Detalles de la tarea
Enumera todas las formas verbales conjugadas en primera persona del plural del párrafo del texto que empieza con «Una vez que hemos vencido». Cuenta cada tiempo compuesto como una sola forma.

Texto proporcionado
= = = =
Una actitud contraria a la racionalidad, pero inscrita aún en la racionalidad, supone cierto nivel de estancamiento cuando nos encontramos en el trance de defender la propia opinión14. Lo que hemos sostenido hasta aquí no es la falta de importancia de la propia opinión, sino el imperativo de que ésta vaya más allá de los accidentes de su génesis. Siempre que alguien asume la defensa de ‘lo que dice’ olvidando ‘lo que dice’ y enfatizando, en cambio, que lo relevante es que él lo ha dicho, lo que hace es desligarse del imperativo de racionalidad bajo el cual se mueve15. Negar de este modo el debate se debe, en gran medida, a la incomodidad de resultar al cabo de ese debate eludido, un sujeto en minoría. Al parecer, ser una mera parte de una mera colección de opinantes, reviste menos desgracia, para el relativista atrincherado en su propia opinión, que la sola posibilidad de ver refutado lo que dice. En cambio, si no desatendemos el imperativo de racionalidad, nuestras opiniones -- refutables y corregibles todas ellas -- podrán posicionarse en la escena del debate crítico, expuestas, entonces, al desmentido o a la reafirmación. Y ello en absoluto dependerá de las procedencias trivialmente diversas de todas ellas.
Una vez que hemos vencido la tentación de ampararnos en la propia opinión – algo así como ampararnos en la propia creencia -- nos hacemos más amigos de la verdad o más amantes, si se prefiere. Finalmente caemos en la cuenta de que la propia opinión no tiene más mérito que ser parte de la red de creencias propia, en cuyo interior podemos rastrear innumerables conexiones hacia otras creencias. Funcionamos en virtud de esta red de creencias de manera que descubrir que una de las creencias de la red es errónea, nos debe llevar a indagar la pervivencia de la coherencia interna de la red, dada la presencia de esta creencia errónea o dada la eliminación de ésta. Resulta de interés preguntar ¿cuánto se lesiona nuestra red de creencias al permanecer en ella una creencia que sabemos que es errónea? y, asimismo, si dado que nuestra red de creencias sigue siendo coherente, ¿estamos autorizados a conservar la creencia errónea?
= = = =
Datos almacenados
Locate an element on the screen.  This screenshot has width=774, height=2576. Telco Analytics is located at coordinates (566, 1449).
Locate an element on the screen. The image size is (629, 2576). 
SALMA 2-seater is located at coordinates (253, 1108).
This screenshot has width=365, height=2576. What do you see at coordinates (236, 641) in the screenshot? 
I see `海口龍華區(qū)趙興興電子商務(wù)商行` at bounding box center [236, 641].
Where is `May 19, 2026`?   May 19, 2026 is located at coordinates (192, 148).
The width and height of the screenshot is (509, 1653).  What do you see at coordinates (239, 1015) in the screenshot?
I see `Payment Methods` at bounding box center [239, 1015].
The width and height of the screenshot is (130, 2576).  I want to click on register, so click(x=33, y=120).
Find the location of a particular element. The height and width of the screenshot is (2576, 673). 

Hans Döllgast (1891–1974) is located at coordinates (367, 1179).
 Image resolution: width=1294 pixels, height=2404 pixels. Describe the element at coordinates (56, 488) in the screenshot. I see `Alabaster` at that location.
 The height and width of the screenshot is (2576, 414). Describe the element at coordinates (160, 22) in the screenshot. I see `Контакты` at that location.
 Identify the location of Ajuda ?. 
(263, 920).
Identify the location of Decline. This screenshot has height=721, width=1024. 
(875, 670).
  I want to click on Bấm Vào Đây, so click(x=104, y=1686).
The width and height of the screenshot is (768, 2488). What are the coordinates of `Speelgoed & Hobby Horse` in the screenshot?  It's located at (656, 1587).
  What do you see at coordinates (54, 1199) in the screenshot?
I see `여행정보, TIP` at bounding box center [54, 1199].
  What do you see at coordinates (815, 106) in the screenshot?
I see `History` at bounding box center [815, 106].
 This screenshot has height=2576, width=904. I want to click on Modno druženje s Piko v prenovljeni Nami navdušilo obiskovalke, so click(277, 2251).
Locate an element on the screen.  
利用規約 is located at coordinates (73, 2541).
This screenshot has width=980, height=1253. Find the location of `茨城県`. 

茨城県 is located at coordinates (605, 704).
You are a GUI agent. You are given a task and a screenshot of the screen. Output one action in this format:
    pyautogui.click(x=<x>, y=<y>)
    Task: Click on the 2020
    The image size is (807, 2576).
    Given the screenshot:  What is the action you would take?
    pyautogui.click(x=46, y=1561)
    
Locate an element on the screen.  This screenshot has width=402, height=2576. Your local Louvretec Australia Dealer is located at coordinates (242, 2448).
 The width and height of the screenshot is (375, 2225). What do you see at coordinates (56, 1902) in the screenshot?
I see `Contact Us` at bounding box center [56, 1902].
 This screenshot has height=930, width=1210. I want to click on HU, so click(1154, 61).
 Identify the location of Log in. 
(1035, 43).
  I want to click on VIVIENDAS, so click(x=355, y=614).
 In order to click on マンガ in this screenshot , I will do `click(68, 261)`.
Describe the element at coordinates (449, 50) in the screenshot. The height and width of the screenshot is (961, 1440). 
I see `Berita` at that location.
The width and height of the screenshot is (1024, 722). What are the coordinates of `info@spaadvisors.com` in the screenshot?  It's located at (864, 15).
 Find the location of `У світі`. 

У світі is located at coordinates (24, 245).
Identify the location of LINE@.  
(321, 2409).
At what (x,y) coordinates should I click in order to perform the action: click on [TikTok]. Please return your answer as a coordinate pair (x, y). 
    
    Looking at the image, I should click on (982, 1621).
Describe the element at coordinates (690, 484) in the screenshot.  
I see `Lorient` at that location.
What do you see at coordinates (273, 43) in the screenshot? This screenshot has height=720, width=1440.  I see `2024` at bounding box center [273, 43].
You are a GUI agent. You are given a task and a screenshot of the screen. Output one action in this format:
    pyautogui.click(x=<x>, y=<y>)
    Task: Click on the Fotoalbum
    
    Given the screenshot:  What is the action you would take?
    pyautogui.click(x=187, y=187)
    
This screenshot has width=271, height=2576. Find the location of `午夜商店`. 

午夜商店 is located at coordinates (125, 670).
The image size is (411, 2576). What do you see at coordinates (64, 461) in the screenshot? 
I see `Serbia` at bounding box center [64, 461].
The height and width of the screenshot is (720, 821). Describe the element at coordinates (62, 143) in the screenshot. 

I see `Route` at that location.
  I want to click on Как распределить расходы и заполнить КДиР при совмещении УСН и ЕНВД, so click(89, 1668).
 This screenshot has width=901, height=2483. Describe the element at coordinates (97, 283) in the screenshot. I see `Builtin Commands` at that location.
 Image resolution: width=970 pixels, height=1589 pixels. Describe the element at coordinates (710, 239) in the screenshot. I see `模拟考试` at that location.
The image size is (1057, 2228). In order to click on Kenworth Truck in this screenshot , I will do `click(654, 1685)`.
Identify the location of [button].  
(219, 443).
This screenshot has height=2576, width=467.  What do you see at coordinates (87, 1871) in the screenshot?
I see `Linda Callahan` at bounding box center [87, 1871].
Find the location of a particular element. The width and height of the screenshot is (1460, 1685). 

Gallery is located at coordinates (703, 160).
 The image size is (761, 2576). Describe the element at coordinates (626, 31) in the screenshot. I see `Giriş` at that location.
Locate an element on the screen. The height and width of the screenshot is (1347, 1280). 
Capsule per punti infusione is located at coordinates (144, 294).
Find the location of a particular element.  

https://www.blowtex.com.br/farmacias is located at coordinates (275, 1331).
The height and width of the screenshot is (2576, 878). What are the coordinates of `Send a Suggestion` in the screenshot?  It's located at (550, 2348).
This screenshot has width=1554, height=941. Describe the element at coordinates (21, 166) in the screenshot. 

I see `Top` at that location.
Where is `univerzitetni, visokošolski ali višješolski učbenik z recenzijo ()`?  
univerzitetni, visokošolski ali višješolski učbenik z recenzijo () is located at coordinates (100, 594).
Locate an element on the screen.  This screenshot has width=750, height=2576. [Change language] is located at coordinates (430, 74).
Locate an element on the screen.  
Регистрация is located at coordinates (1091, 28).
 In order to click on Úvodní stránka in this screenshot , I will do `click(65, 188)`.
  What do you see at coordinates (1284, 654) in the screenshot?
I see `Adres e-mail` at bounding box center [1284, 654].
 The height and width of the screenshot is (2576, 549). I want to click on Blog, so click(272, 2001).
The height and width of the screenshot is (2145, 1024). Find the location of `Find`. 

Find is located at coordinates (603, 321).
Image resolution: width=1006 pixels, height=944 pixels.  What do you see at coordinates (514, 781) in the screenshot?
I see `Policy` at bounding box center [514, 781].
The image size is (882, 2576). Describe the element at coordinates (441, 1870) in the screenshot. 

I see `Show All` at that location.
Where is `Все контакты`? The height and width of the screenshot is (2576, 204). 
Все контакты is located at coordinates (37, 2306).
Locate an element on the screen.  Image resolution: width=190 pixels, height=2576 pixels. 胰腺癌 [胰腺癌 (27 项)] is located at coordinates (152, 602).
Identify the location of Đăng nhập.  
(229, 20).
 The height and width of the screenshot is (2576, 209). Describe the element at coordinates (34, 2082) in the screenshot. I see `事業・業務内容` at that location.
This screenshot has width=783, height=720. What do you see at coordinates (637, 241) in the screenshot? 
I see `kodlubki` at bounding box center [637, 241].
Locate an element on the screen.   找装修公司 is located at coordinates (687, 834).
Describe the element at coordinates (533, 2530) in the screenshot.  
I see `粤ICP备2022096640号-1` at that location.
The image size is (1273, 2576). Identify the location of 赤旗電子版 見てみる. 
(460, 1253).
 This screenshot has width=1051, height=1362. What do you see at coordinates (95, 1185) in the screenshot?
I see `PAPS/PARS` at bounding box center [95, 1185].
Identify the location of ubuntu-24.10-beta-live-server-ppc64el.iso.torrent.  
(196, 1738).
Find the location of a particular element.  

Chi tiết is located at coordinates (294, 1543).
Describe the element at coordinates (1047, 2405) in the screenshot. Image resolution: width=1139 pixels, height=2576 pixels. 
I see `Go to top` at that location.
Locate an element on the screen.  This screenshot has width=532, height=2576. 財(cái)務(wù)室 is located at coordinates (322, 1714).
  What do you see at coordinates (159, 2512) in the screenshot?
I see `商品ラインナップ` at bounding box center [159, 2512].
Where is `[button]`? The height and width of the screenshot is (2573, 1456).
= = = =
Respuesta
hemos vencido, hacemos, caemos, podemos, funcionamos, sabemos, estamos